A data dictionary should be focused on the descriptions and details involved in storing data. There should be one data dictionary for each database in the enterprise. The data dictionary includes details about the data such as data type, permissible length, lineage, transformations, and so on. This metadata helps data architects, engineers, and data scientists understand how to join, query, and report on the data, and explains the granularity as well. Because of the need for technical and metadata expertise, the ownership responsibility for a data dictionary lies within technology, frequently with roles such as database administrators, data engineers, data architects and/or data stewards.

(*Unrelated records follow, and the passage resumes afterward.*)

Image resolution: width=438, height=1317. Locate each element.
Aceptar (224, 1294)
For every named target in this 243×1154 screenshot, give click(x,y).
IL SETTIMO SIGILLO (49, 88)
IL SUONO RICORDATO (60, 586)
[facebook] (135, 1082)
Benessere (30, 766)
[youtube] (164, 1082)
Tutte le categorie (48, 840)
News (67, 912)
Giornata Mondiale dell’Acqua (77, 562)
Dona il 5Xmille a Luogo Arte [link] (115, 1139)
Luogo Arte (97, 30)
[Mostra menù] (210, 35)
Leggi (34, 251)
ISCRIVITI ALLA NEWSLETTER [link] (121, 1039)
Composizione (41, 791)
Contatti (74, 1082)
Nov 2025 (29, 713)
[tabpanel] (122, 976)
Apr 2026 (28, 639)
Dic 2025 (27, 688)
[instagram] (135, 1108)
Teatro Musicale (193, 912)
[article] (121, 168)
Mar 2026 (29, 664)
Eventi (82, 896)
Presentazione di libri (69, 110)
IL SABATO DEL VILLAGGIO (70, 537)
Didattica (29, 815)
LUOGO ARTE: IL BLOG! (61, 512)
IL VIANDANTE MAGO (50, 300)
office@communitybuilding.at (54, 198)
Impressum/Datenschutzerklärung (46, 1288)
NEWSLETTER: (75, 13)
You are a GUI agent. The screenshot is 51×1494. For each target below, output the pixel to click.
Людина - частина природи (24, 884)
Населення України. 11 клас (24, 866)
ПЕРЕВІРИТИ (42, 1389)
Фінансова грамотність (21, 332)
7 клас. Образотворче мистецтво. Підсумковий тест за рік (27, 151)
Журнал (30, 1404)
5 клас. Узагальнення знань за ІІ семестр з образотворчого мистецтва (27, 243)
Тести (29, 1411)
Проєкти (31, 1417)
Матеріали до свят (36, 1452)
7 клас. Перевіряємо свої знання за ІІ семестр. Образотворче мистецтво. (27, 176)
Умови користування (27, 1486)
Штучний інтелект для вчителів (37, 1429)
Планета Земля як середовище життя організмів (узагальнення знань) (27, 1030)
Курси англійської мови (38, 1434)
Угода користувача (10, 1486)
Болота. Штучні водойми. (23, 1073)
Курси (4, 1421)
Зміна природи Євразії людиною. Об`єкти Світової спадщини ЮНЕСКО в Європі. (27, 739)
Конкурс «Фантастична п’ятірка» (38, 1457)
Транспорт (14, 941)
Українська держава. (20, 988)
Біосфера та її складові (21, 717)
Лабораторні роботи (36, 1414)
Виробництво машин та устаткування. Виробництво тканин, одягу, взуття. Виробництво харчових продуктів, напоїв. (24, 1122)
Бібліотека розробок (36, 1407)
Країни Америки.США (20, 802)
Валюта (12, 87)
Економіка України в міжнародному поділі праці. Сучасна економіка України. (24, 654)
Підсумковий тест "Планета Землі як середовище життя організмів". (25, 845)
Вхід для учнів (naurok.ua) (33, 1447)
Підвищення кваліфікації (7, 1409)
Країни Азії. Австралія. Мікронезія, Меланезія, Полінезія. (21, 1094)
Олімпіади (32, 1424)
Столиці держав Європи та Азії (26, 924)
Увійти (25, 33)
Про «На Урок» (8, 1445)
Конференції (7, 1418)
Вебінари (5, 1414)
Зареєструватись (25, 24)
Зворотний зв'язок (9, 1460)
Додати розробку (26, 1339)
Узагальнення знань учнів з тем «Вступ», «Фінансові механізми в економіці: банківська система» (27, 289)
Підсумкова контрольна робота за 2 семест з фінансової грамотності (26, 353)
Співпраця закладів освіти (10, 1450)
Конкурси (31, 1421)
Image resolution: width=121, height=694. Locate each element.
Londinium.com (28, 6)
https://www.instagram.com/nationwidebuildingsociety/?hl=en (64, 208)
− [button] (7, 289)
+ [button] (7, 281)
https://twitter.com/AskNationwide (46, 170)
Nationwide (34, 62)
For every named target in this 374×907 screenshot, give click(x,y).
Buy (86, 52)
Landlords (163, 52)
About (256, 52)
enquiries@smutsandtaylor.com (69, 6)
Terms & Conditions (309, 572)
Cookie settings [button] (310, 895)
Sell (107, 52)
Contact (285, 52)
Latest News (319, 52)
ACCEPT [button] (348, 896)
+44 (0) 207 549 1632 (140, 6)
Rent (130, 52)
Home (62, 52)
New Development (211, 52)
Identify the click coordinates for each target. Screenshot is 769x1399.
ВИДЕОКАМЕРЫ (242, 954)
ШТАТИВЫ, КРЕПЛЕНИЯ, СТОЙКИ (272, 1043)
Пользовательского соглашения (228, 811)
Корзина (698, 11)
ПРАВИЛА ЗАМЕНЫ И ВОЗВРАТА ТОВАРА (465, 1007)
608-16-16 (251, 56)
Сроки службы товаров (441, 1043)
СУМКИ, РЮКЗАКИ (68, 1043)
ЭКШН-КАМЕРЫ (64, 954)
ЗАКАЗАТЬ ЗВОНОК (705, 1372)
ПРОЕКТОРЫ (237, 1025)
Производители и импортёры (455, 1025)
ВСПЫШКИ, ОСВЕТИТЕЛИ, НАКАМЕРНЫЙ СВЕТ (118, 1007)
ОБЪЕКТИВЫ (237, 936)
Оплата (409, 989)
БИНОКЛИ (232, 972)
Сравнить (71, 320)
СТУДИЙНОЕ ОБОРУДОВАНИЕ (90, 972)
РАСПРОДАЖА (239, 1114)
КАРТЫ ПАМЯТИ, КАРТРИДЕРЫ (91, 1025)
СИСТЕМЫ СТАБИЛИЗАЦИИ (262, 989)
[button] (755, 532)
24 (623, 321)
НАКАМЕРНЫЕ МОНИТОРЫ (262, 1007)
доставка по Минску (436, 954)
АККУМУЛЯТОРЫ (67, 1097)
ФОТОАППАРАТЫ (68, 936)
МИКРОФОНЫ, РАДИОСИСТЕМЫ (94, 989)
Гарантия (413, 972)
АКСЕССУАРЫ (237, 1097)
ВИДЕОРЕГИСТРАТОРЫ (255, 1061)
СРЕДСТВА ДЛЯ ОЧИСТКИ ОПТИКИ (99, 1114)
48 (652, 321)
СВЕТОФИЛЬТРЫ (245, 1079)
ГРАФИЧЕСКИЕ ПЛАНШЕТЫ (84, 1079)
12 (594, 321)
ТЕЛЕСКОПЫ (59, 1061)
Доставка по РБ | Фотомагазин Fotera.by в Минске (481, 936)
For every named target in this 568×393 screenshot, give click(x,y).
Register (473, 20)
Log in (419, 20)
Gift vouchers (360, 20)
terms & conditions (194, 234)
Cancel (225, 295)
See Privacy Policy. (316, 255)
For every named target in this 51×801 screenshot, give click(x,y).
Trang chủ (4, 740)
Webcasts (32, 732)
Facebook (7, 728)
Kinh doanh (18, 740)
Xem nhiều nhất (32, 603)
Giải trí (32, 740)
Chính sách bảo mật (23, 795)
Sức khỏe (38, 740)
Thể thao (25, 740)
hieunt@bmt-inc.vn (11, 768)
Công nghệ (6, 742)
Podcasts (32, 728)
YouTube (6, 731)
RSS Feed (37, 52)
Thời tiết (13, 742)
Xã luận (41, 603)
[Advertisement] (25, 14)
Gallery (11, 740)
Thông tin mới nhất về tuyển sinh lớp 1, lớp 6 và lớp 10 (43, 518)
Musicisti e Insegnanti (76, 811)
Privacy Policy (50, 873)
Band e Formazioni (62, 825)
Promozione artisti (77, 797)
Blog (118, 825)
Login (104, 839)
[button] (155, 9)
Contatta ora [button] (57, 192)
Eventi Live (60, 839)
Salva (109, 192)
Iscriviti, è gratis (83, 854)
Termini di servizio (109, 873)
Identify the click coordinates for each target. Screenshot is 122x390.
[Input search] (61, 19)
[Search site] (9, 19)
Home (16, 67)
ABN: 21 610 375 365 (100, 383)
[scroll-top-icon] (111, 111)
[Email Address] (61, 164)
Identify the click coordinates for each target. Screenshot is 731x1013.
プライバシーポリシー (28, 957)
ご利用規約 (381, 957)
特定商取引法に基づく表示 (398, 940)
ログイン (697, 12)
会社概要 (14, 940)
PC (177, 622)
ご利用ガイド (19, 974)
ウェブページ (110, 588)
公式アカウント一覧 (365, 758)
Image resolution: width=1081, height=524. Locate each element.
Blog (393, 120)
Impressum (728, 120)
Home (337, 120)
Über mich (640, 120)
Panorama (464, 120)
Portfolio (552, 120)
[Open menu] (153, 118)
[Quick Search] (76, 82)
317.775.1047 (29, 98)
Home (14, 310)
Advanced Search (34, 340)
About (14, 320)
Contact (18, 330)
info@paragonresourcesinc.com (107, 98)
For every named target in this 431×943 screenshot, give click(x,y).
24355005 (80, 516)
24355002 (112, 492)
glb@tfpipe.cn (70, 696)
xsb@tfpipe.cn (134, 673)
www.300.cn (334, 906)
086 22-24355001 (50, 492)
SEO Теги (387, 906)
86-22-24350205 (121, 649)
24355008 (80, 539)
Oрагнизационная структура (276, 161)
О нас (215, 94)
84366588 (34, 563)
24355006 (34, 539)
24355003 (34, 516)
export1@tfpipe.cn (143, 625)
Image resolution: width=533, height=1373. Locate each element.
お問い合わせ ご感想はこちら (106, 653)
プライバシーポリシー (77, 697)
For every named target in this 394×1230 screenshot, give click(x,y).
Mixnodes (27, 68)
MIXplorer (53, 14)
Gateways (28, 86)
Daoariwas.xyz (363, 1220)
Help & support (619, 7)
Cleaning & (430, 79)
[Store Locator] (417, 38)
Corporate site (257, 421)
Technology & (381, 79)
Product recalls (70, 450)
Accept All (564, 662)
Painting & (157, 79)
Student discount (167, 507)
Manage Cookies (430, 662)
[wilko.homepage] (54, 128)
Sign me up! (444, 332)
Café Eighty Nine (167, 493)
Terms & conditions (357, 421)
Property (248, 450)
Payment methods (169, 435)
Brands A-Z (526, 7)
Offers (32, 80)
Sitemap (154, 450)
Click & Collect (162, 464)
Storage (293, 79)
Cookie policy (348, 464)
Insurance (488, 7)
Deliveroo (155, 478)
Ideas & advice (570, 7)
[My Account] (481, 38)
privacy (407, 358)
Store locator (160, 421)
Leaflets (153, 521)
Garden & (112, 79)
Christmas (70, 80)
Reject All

The data catalog serves as a single-point directory to locate information and it further provides the mapping between the business glossary and data dictionaries. The data catalog is an enterprise-wide asset providing a single reference source for location of any data set required for varying needs such as Operational, BI, Analytics, Data Science, etc.. Just as with the business glossary, if one division of an enterprise is significantly different than others, it would be reasonable for the data catalog to be exclusive to the division rather than to the enterprise. The data catalog would most reasonably be developed after the successful creation of both the business glossary and data dictionaries, but it can also be assembled incrementally as the other two assets evolve over time. A data catalog may be presented in a variety of ways such as enterprise data marketplace. The marketplace would serve as the distribution or access point for all, or most, enterprise certified data sets for a variety of purposes. Because of the mapping work requiring involvement from both business and technical expertise, assembling the data catalog is a collaborative effort.
Of course, the success you realize from the assembly and use of these data governance assets is entirely dependent on other pillars of a solid data governance program such as a data quality initiative, master data management, compliance and security concerns, etc. Please share your thoughts in the comments section or by direct message.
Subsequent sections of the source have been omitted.